Posted by: Anonymous Coward on November 05, 2006 12:17 PM
So what happens when I start some project, and write some really good code, release it under the GPL2 on sourceforge, and nobody cares. Nobody finds it interesting, and therefore there is no community. Is it then not open source?

IF we are going to be prescriptive, perhaps we ought to prefer the meaning embodied in the juxtaposition of the words "open" and "source". That is, source which is open! You can see the source, mess with it, change it, compile it, run the result, redistribute it, whatever. Thus, it is open. Open to viewing, open to do what you want with it. Open. And source.

You are attempting to make linguistics do a duty it was never meant to do. First, linguistics is not prescriptive or proscriptive (I'd regard proscription as a subset of prescription, but okay). As my fiancee's linguistics profs say, "If a word is used in a verby place, then it is a verb in that place." Second, even allowing for prescription from linguistics, at least make a sensible prescription, rather than simply conscripting the most readily available poor justification for your own political soapbox. There is no linguistic reason that the phrase "Open Source" implies anything about community.
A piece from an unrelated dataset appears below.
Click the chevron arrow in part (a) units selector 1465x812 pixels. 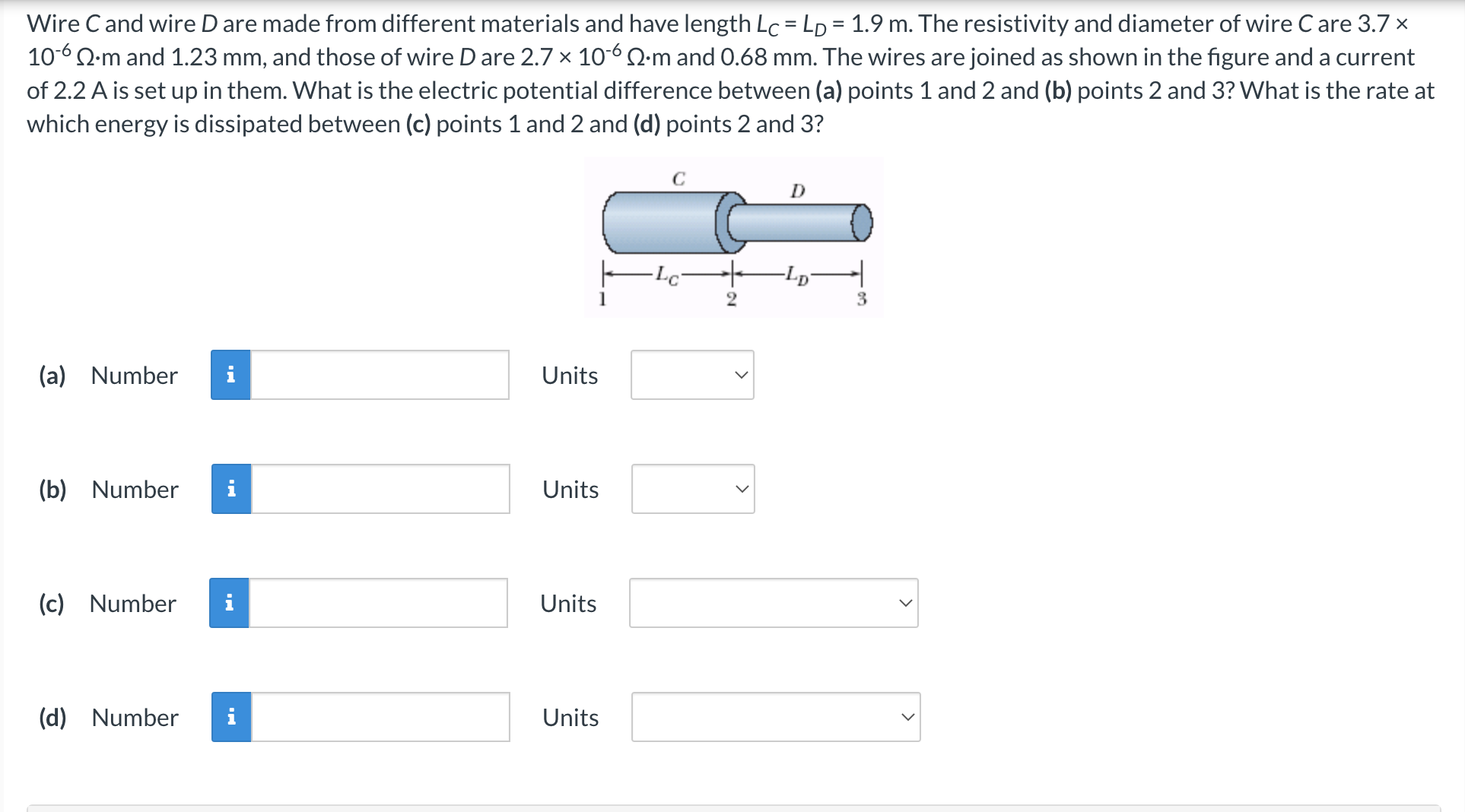pyautogui.click(x=742, y=374)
Linguistics would either say that it has the meanings that it is used for, or that its meaning should be derived from its component parts, as I said above.

I suppose you can perfectly legitimately argue that you think open source should only be applied to projects with a viable community. I'd disagree with you, but you could certainly argue that. You could also argue against the corporatization of phrases to form buzzphrases, and I'd probably be with you on that. However, making linguistics a whore to justify your argument constitutes a fallacy, which is avoided by responsible and honest people.